What is needed: Images should be left out, and everything else in the listing reproduced exactly.

*** Block opens ***

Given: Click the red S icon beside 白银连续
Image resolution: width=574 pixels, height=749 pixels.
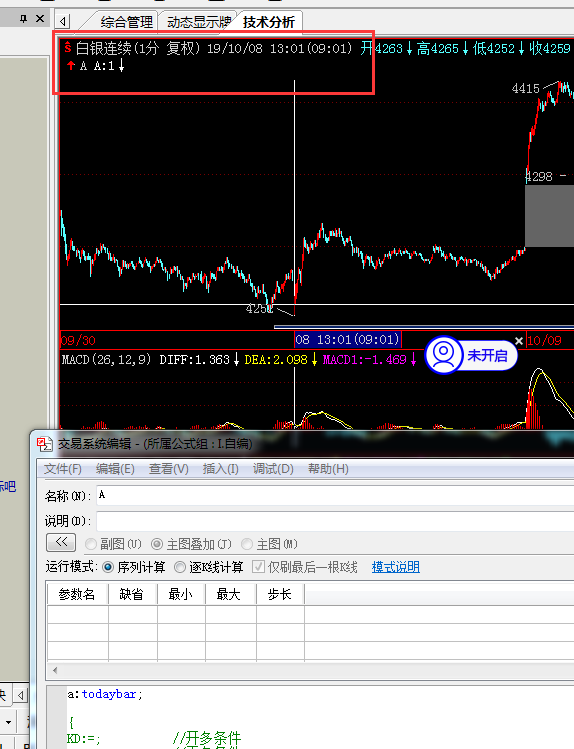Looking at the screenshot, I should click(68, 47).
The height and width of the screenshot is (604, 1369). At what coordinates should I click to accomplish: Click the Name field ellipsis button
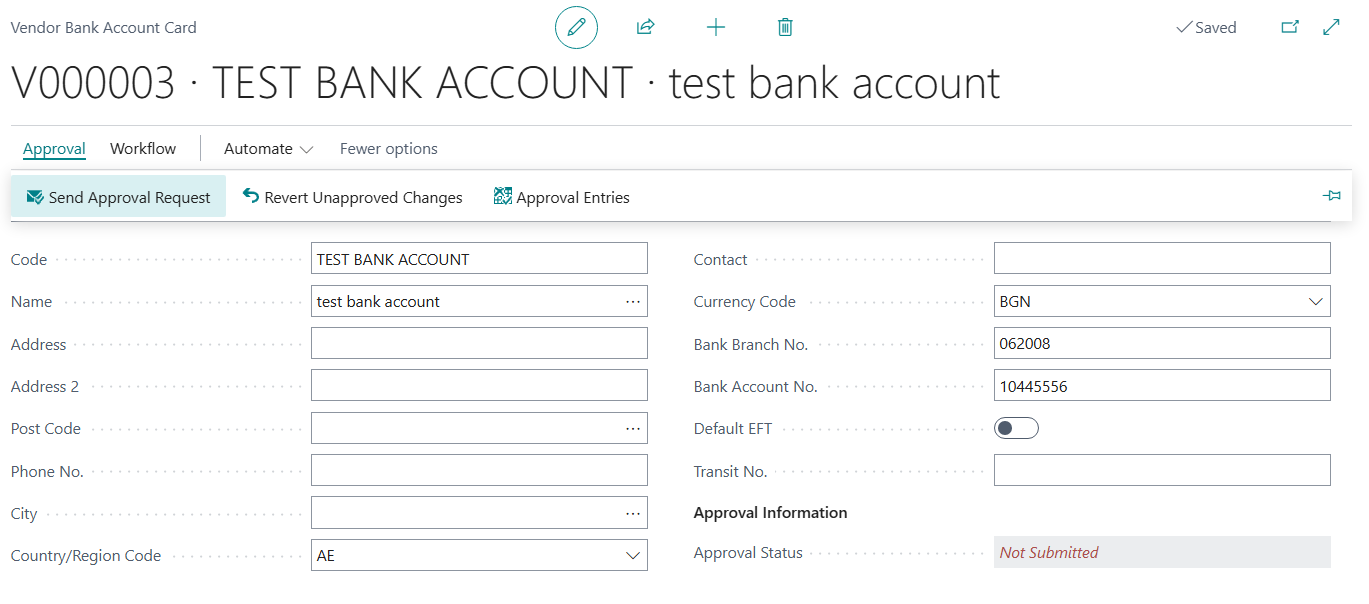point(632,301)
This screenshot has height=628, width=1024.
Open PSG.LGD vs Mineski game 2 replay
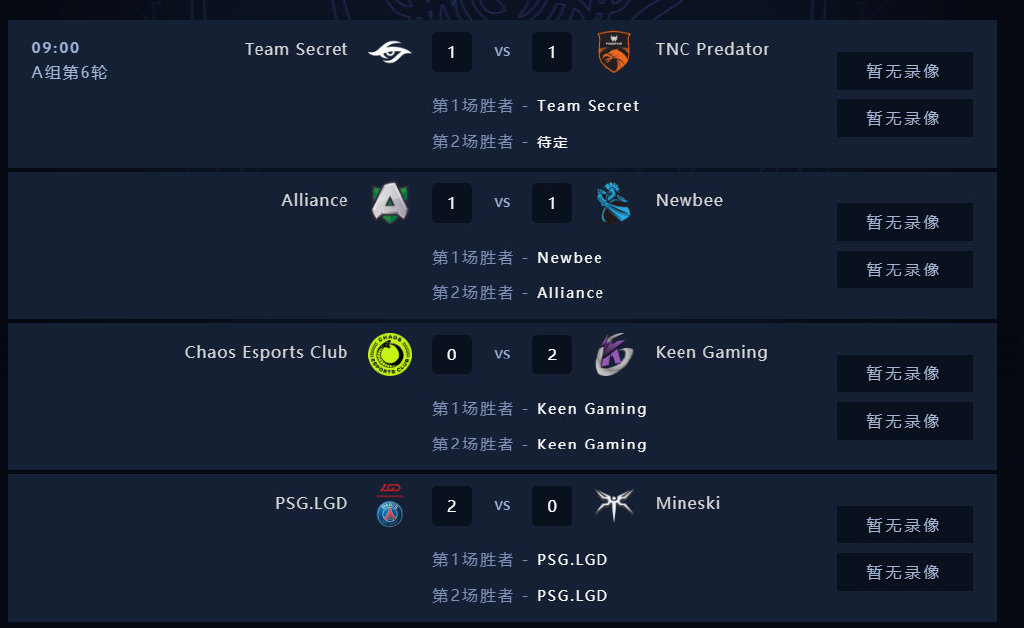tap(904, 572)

*** Block closes ***

Completed exercise:
Given: Click the red S icon beside 白银连续
Image resolution: width=574 pixels, height=749 pixels.
Looking at the screenshot, I should click(68, 47).
The height and width of the screenshot is (604, 1369). At what coordinates should I click to accomplish: Click the Name field ellipsis button
point(632,301)
This screenshot has height=628, width=1024.
Open PSG.LGD vs Mineski game 2 replay
tap(904, 572)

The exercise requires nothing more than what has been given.